Je voulais rejoindre l’agitation du monde. Avoir beaucoup d’amis, être socialement acceptée, suivre les tendances et la mode, sortir, boire, aller à des concerts. Les concerts ont toujours été difficiles : les sons longs et prolongés me font peur, j’ai peur de perdre l’audition. Je tentais de me convaincre que c’était irrationnel. En mars, j’ai eu un mini trauma sonore et je n’ai pas pu ignorer plus longtemps le fait que mes sensations étaient valides. Je dissociais de plus en plus. Je ne voulais pas écouter mon corps, mon intuition, mon anxiété. À trop l’ignorer, l'anxiété sociale est devenue prépondérante et marcher dans la rue devenait impossible.
Je suis passée à mi-temps au travail et depuis je vais un peu mieux. Ce changement de rythme m’a permis de réaliser que je suis fondamentalement lente, et très sensible à tout changement de rythme. Je ne pense pas vivre sur la même temporalité que les autres. J’ai besoin de plages de temps extrêmement longues où « je ne fais rien » - c’est ce que je dis aux autres. Mais en réalité, je contemple, je réfléchis, je poétise et j’imagine. C’est le temps qu’il me faut pour me recharger. Je déteste que l’on me presse. Je déteste faire vite. Ça me rend très en colère. Je déteste la colère.

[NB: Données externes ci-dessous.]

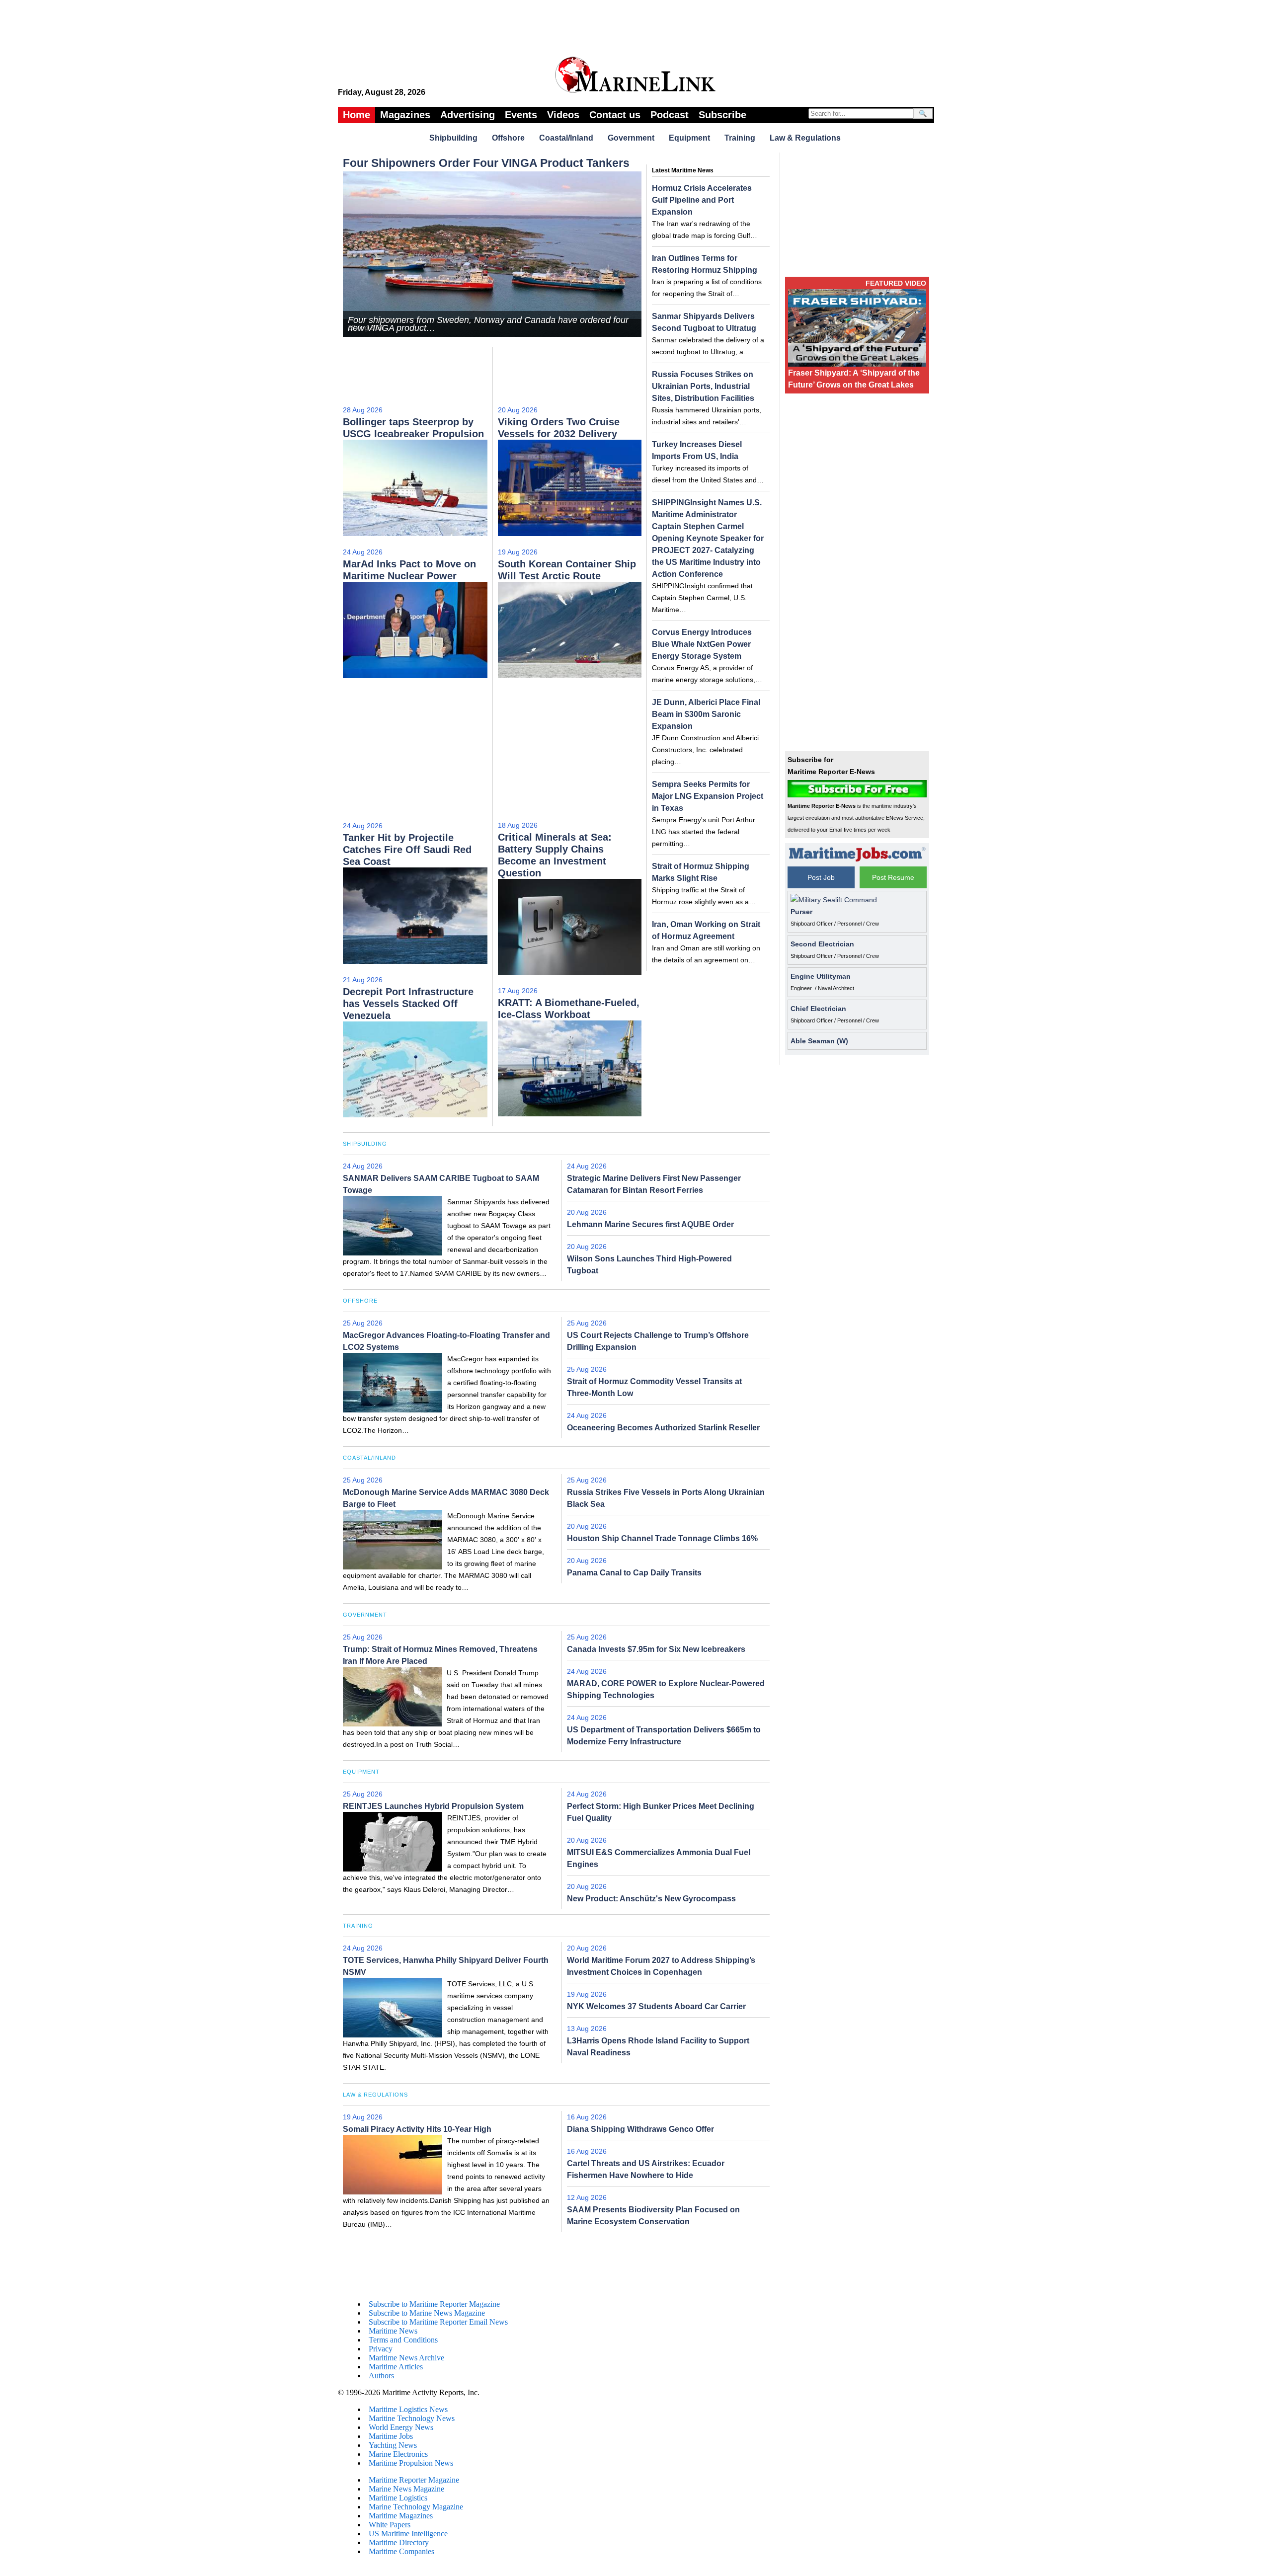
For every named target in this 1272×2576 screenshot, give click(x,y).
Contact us (614, 114)
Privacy (381, 2348)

Je fais marche arrière. Je suis très triste. J’ai testé la vie des autres et je n’y arrive pas. Travailler à temps plein, sortir, vivre vite, le bruit, la foule : je n’y arrive pas. C’était intense, c’était fort, c’était drôle, c’était beau, c’était une illusion. J’ai repris mes livres. J’ai recommencé à écrire. J'ai abandonné instagram. Je continue la randonnée, et même ça, je le fais plus lentement : je regarde les plantes, je note, je prends des photos. Je fais tout plus lentement. Je fais tout à mon rythme. Et c’est mieux. La colère n’a pas disparu. Je crois qu’elle ne disparaîtra plus jamais. Elle restera là en souvenir de ces 5 ans passés à tricher, à croire que j’étais une autre personne. J’étais une adolescente qui ne s’énervait jamais, qui ne détestait jamais personne. Je suis une adulte qui a du mal à gérer sa colère et ne supporte plus les gens dans le bus. Mais je vais déjà mieux. Je suis sereine et je prie. Dimanche dernier, j’ai marché seize kilomètres pour aller à la messe dans mon lieu préféré, alors que je n’avais pas communié depuis dix ans, et il s’est passé une chose magnifique. Je ne crois pas que je l’écrirai ici. C’est une histoire de foi et les histoires de foi sont très intimes.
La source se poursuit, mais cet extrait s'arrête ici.